Given the sequence $a_0=1, a_1=2, a_2=3, a_n=a_{n-1}+a_{n-2}+a_{n-3}$, prove by strong induction that for $n\geq 0, a_n \leq 2^n$

Question

I've been trying to work this out for some time and I keep getting stuck. Here is what I have thus far:

Base Case:

$n=0 ; 1 \leq 1$

$n=1 ; 2 \leq 2$

$n=2 ; 3 \leq 4$

Induction hypothesis:

Assume property holds for $4 \leq n \leq k$

$a_k = a_{k-1}+a_{k-2}+a_{k-3}$

Induction Step:

$a_{k+1} = a_k+a_{k-1}+a_{k-2} \leq 2^{k+1}$

$a_{k+1} = 2a_{k-1}+2a_{k-2} + a_{k-3} \leq 2^k * 2$

$ a_{k+1} = 2(a_{k-1}+a_{k-2}) + a_{k-3} \leq 2^k * 2$

This is where I am stuck, and not entirely sure I'm on the right track.

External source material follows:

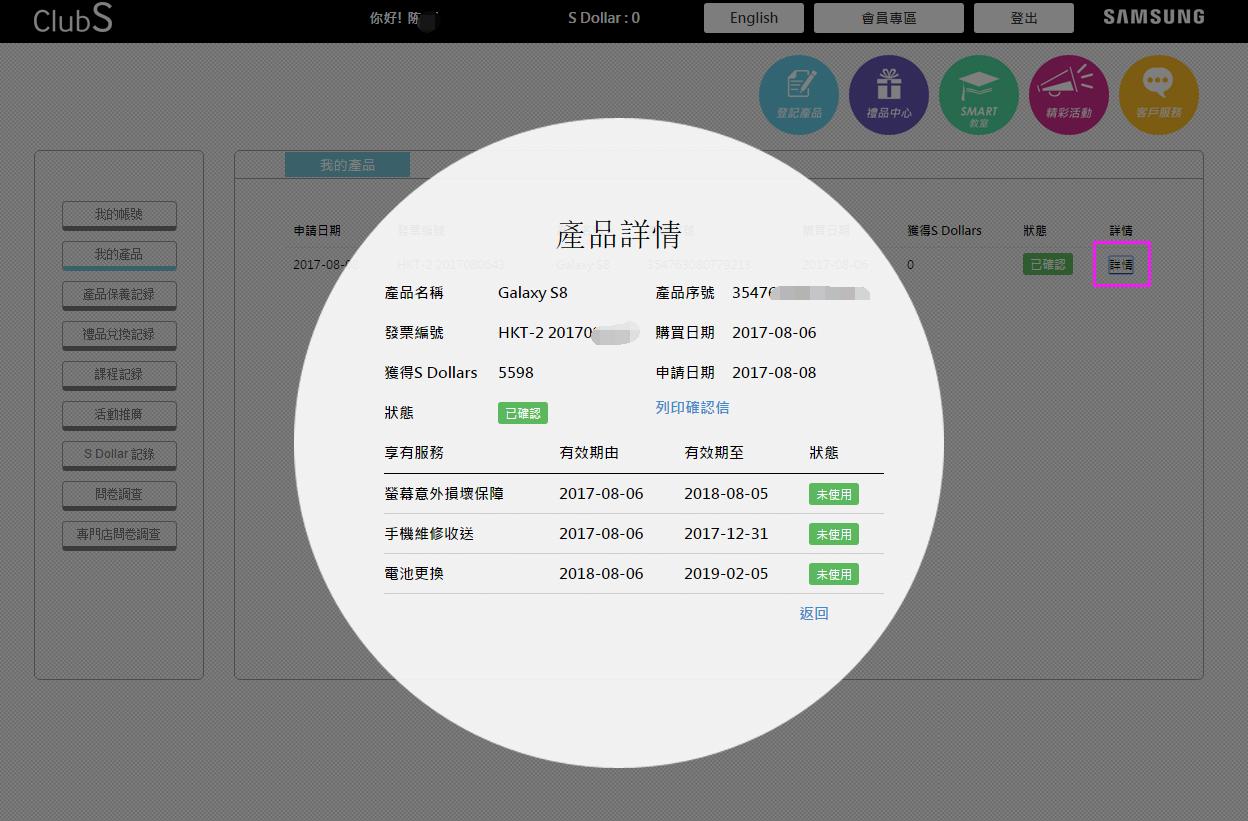
Task: Check S Dollar 記錄
Action: 119,454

A nudge in the right direction would be greatly appreciated!

Answer 1

Hint: $$ a_n = a_{n-1} + a_{n-2} + a_{n-3} \leq 2^{n-1} + 2^{n-2} + 2^{n-3} = 2^n - 2^{n-3} < 2^n. $$

Answer 2

You can trace in this way:

$$ a_n = a_{n-1} + a_{n-2} + a_{n-3} \leq 2^{n-1} + 2^{n-2} + 2^{n-3} = \frac12 2^n + \frac142^{n} + \frac18 2^n= \frac78 2^n< 2^n. $$

Answer 3

Be careful with your proof as it is; you cannot assume that $a_{k+1}\leq2^{k+1}$ in order to prove that fact. Anyway, by rewriting $a_k$, we have

$a_{k+1} = a_k+a_{k-1}+a_{k-2}=2a_{k-1}+2a_{k-2}+a_{k-3}\leq2(a_{k-1}+a_{k-2}+a_{k-3})=2a_k$

I think you can finish it from here.